Frost is simply ice in the form of frozen dew or delicate white ice crystals (hoar frost) that develop when surfaces drop below freezing point.
‘Radiation’ frost is caused by cooling ground as its heat – absorbed during the day – is lost to the air on clear, cold, still nights without an insulating blanket of cloud or wind to mix the air. Radiation frost occurs near the ground as the temperature inversion forms. This cold, ground-level air is heavier than warm air, and drains like water to settle in depressions and valleys. If you live in a ‘hollow’, your garden may be prone to frosts while neighbours on peaks and slopes are frost-free.
‘Advection’ frost caused by very cold air masses sweeping through is uncommon in temperate Australia but occasionally occurs as icy winds blast from south of
‘Black’ frosts also occur in Australia, but only in very cold conditions with dry air. The temperature drops enough to freeze moisture inside vegetation, blackening leaves and growing tips without ice forming on the surface of the plant.

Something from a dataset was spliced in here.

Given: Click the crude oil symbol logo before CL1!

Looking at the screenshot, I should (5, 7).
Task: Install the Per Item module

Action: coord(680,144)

You can’t prevent frost from icing your garden, but you can greatly reduce its impact by careful plant selection, site management and cultivation techniques.
Some plants are simply more cold-adaptive than others, with extra compounds in their system to protect cells from damage. Others have leathery leaves and thick bark for physical protection. Sometimes, a widespread native species varies greatly, with individuals hailing from, say, frosty inland regions, being hardier than those from coastal ones. If your garden experiences severe frost, appropriate plant selection rather than site amelioration is your best bet; consider planting endemics growing locally in similar microclimates to your garden.
Many ornamentals originating in the Northern Hemisphere avoid frost by becoming deciduous early and shooting late, so can be good choices. Also try bulbs and herbaceous perennials (anemones, campanulas), and deciduous shrubs (philadelphus, viburnum, maples). Check plant labels for frost tolerance and ask nursery staff if you’re unsure.
In productive gardens, frost plays havoc with warm climate and subtropical species. Instead, choose fruits and vegetables that relish a bit of frost.
Most cool climate vegetables improve in flavour with frosts. It is important to time your planting of root vegetables (swede, turnip, parsnip) and brassicas (kale, brussels sprouts, cabbage) so they are well established when the first frost arrives. Rhubarb, Jerusalem artichoke and potatoes are deciduous, but plant them to avoid new growth being killed by a late frost. In herb gardens, try deciduous lemon verbena and elderberry, and herbaceous perennials that die back in winter, such as lemon balm, tarragon, valerian, mint, sorrel and chives.
Early maturing and late-flowering cultivars are another way to trick frost when the plant is hardy, but its flowers or fruit are not. For example, almond trees all flower very early, and frost destroys their delicate blossoms, but plenty of cherry, apple and pear cultivars flower late. Similarly, broad bean and pea plants tolerate frost but their flowers are more delicate, so you have a narrow fruiting window!
‘Harden off’ plants before placing into their final position. Nursery plants coddled under shade cloth have soft growth that’s susceptible to all extremes of temperature, from scorching heat to frost. Buy plants outside frost seasons, or place pots in an intermediate spot for a month so leaves thicken and ‘harden’. Buying older and more mature plants that are taller and above the frost zone with tougher leaves and stems is another trick.
- Don’t rush to prune frost-damaged material on large shrubs as it helps protect healthy growth within.
- Be patient: a plant may appear dead but many woody ones happily reshoot further down the stem.
- Cover plants with vegie net to prevent further damage. Aid recovery with generous applications of liquid seaweed, but avoid heavy doses of fertiliser to stressed plants.